How Cal Poly Humboldt plans to enforce Time, Place, Manner Policies change
by Savana Robinson and Eli Farrington
After a historic week-long protest and occupation at Cal Poly Humboldt, activism, which is at the heart of campus culture, may be impacted. On Aug. 15, less than two weeks before the start of the fall semester, the California State University (CSU) system adopted a systemwide change to the Time, Place, and Manner (TPM) policy.
TPM is a set of rules that determine the time, place, and manner in which expressive activity may be conducted on campus. On the first day of the semester, Cal Poly Humboldt announced its recruitment for the Community Engagement Team (CET). The team was created to support a nonviolent, accessible, and inclusive campus environment, and to educate the campus community on freedom of expression in compliance with TPM Policy.
All CSUs have their own addendum of the TPM Policy — a version of rules that apply in the context of each university. These addendums were also updated to reflect the TPM changes. For example, Cal Poly Humboldt’s addendum requires approval prior to distributing or posting informational material, which includes signs, chalk, and posters.
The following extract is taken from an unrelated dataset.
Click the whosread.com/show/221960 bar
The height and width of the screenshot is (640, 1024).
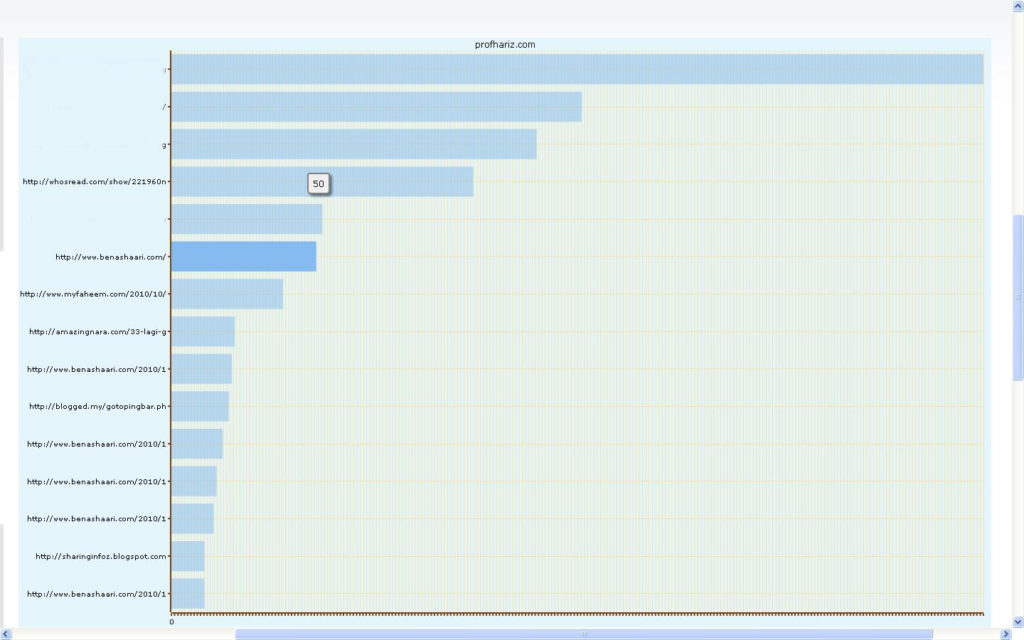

It also specifies that campus is closed to the public from 11 p.m. to 7 a.m., prohibiting overnight camping or encampments without permission beforehand. According to the Dean of Students and Associate Vice President of Student Success Mitch Mitchell, administration has been working on TPM for more than a year.
“Our focus is more of an educational approach,” Mitchell said. “It’s not a point that we’re trying to minimize or censor free speech. We just don’t want it to become a situation where it becomes unlawful.”
Such situations include last semester’s pro-Palestine protest and occupation of Siemens Hall from April 22-30. Former University President Tom Jackson Jr. and his administration made the decision to bring law enforcement onto the campus to restore order, according to an email from Cal Poly Humboldt Marketing & Communications sent to the entire student body on the final day of protests.
“The operation’s objective was to establish control of the site; protect the rights, safety, and health of students and employees; eliminate the threat of violence and criminal behavior; and reestablish control of buildings and other property,” the email stated.
Mitchell’s priority is to optimize the way in which students and community members advocate on campus.
“As far as starting to build the structure and format for the Community Engagement Team, we kind of had an ad hoc team that we were trying to develop, and we were behind the curve at one point in time, and then we saw a need and a gap … and we figured out how we could accommodate that and support students,” Mitchell said. “Students may not know their rights and their privileges.”
Mitchell explained that the TPM Policy shows students how to express themselves safely on campus.
“It gives a format or guideline,” Mitchell said. “ I don’t know if students are knowledgeable, aware of how to go about expressing and advocating and communicating how they feel broadly.”
Another notable aspect of the addendum is that it does not allow for amplified sound that disturbs regular campus activities. The previous University TPM Policy allowed amplified sound on the Upper Quad from 12 p.m. to 1 p.m., Monday through Friday.
Rick Toledo, founder of the Students for a Democratic Society (SDS) — a registered student organization at Cal Poly Humboldt — expressed his concern about the changes. Toledo took issue with the removal of the amplified sound policy.
“They’re saying there are really no approved times when you can have a rally or a protest with amplified sound,” Toledo said. “That’s a huge problem for us. They’re completely gutting the one thing we still had in the old policy that allowed us to do that.”
Toledo explained another problem that this poses to campus activism.
“It restricts us from being able to have an effective protest because the whole point of a protest or a rally is disruption — it’s to make a lot of noise on the campus to disrupt things that are happening and to get the word out to people,” Toledo said.
Toledo said that the SDS is trying to figure out the best way to go about activism without breaking policy.
“We have students who were arrested during the occupation and who were suspended, who are now in danger of having worse consequences if something else were to happen,” Toledo said. “So, we have to consider the safety of our activists, the safety of our faculty advisor, and their job.”
Backlash among the campus community about the policy change is likely.
“It seems like there is a greater movement forming that’s CSU-wide since this is a CSU-wide policy so that we can actually act against it, systemwide,” Toledo said. “It seems like the actual fight for that will be a little while in the making, and it’ll probably end up being something that is happening across most of the campuses at once when there is eventually full-on pushback against that.”
As an established campus and community activist, Toledo is passionate about freedom of speech and the right to assemble and is worried that the new TPM Policies will impede that.
“At this point, what they’re doing is preventing us from having our voices heard, from gathering, from truly gathering and having, like a rally together, from having these protests together,” Toledo said. “There’s nothing unlawful about a protest or a rally. It’s really just that they don’t like it. They don’t want it, so they’re shutting it down.”